Configure Git credentials & connect a remote repo to Databricks
This article describes how to configure your Git credentials in Databricks so that you can connect a remote repo to Databricks Repos.
Supported Git providers
Databricks supports the following Git providers:
Databricks Repos also supports Bitbucket Server, GitHub Enterprise Server, and GitLab self-managed. To integrate with a private Git server instance that is not internet-accessible, get in touch with your Databricks representative.
GitHub or GitHub AE
Link GitHub account using Databricks GitHub app
Note
This feature is not supported with GitHub Enterprise Server. Use a personal access token instead.
In Databricks, link your GitHub account on the User Settings page:
In the upper-right corner of any page, click your username, then select User Settings.
Click the Linked accounts tab.
Change your provider to GitHub, select Link Git account, and click Link.

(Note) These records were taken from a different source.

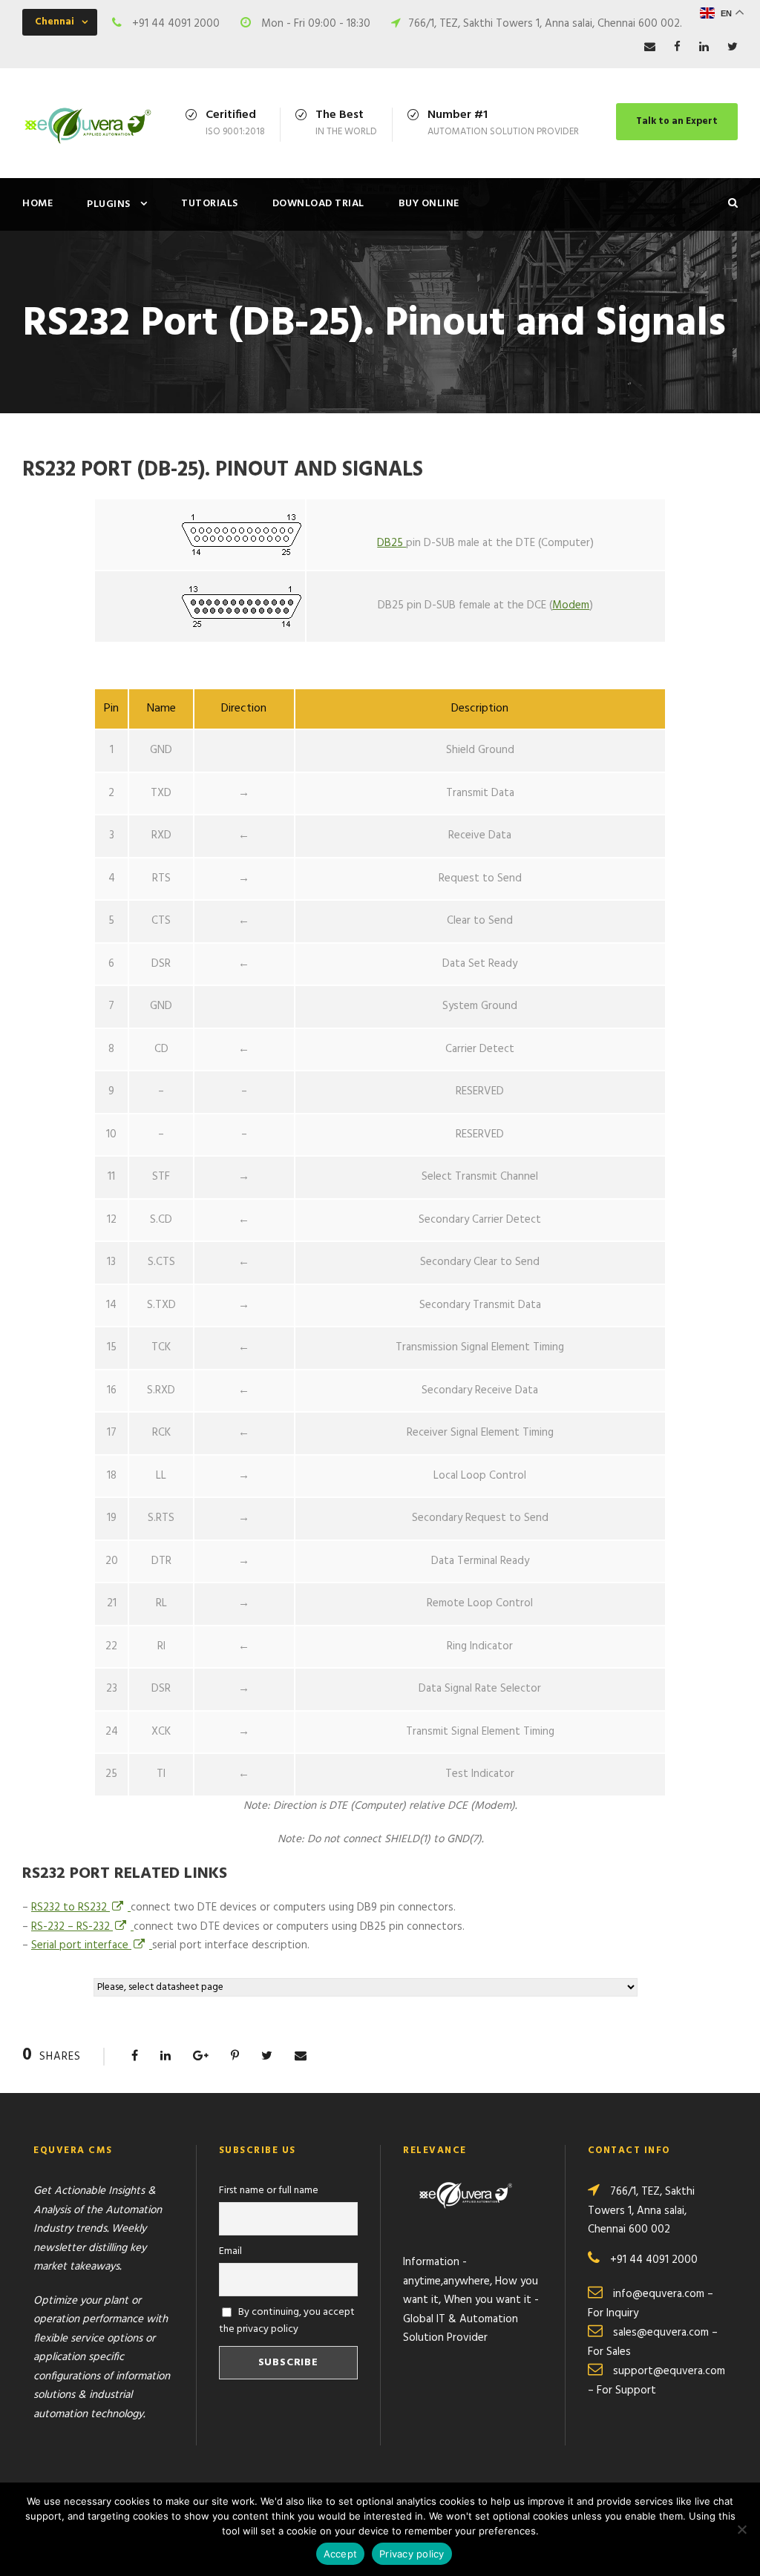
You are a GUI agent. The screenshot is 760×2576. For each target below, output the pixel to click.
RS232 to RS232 (70, 1907)
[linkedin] (704, 47)
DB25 (391, 543)
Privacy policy (412, 2554)
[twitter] (732, 47)
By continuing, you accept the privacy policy (287, 2321)
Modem (570, 605)
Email (230, 2251)
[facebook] (677, 47)
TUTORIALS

The Databricks GitHub app authorization page appears. Authorize the app to complete the setup. Authorizing the app allows Databricks to act on your behalf when you perform Git operations in Repos (such as cloning a repository). See the GitHub documentation for more details on app authorization.
To allow access to GitHub repositories, follow the steps below to install and configure the Databricks GitHub app.
Install and configure the Databricks GitHub app to allow access to repositories
You need to install and configure the Databricks GitHub app on GitHub repositories that you want to access from Databricks Repos. See the GitHub documentation for more details on app installation.
Open the Databricks GitHub app installation page.
Select the account that owns the repositories you want to access.
If you are not an owner of the account, you need to have the account owner install and configure the app for you.
If you are the account owner, install the app. Installing the app gives read and write access to code. Code is only accessed on behalf of users (for example, when a user clones a repository in Databricks Repos).
Optionally, you can give access to only a subset of repositories by selecting the Only select repositories option.
Connect to a GitHub repo using a personal access token
In GitHub, follow these steps to create a personal access token that allows access to your repositories:
In the upper-right corner of any page, click your profile photo, then click Settings.
Click Developer settings.
Click the Personal access tokens tab.
Click the Generate new token button.
Enter a token description.
Select the repo scope and workflow scope, and click the Generate token button. workflow scope is needed in case your repository has GitHub Action workflows.
Copy the token to your clipboard. You enter this token in Databricks under User Settings > Linked accounts.
To use single sign-on, see Authorizing a personal access token for use with SAML single sign-on.
GitLab
In GitLab, follow these steps to create a personal access token that allows access to your repositories:
From GitLab, click your user icon in the upper right corner of the screen and select Preferences.
Click Access Tokens in the sidebar.
Enter a name for the token.
Check the
read_repository
andwrite_repository
permissions, and click Create personal access token.Copy the token to your clipboard. Enter this token in Databricks under User Settings > Linked accounts.
See the GitLab documentation to learn more about how to create and manage personal access tokens.
AWS CodeCommit
In AWS CodeCommit, follow these steps to create a HTTPS Git credential that allows access to your repositories:
In AWS CodeCommit, create HTTPS Git credentials that allow access to your repositories. See the AWS CodeCommit documentation. The associated IAM user must have “read” and “write” permissions for the repository.
Record the password. You enter this password in Databricks under User Settings > Linked accounts.
Azure DevOps Services
Connect to an Azure DevOps repo using a token
The following steps show you how to connect a Databricks repo to an Azure DevOps repo when they aren’t in the same Azure Active Directory tenancy.
Get an access token for the repository in Azure DevOps:
Go to dev.azure.com, and then sign in to the DevOps organization containing the repository you want to connect Databricks to.
In the upper-right side, click the User Settings icon and select Personal Access Tokens.
Click + New Token.
Enter information into the form:
Name the token.
Select the organization name, which is the repo name.
Set an expiration date.
Choose the the scope required, such as Full access.
Copy the access token displayed.
Enter this token in Databricks under User Settings > Linked accounts.
In Git provider username or email, enter the email address you use to log in to the DevOps organization.
In Azure DevOps, follow these steps to get an access token for the repository. Azure DevOps documentation contains more information about Azure DevOps personal access tokens.
Go to dev.azure.com, and then sign in to the DevOps organization containing the repository you want to connect Databricks to.
In the upper-right side, click the User Settings icon and select Personal Access Tokens.
Click + New Token.
Enter information into the form:
Name the token.
Select the organization name, which is the repo name.
Set an expiration date.
Choose the the scope required, such as Full access.
Copy the access token displayed.
Enter this token in Databricks under User Settings > Linked accounts.
In Git provider username or email, enter the email address you use to log in to the DevOps organization.
Bitbucket
In Bitbucket, follow these steps to create an app password that allows access to your repositories:
Go to Bitbucket Cloud and create an app password that allows access to your repositories. See the Bitbucket Cloud documentation.
Record the password.
In Databricks, enter this password under User Settings > Linked accounts.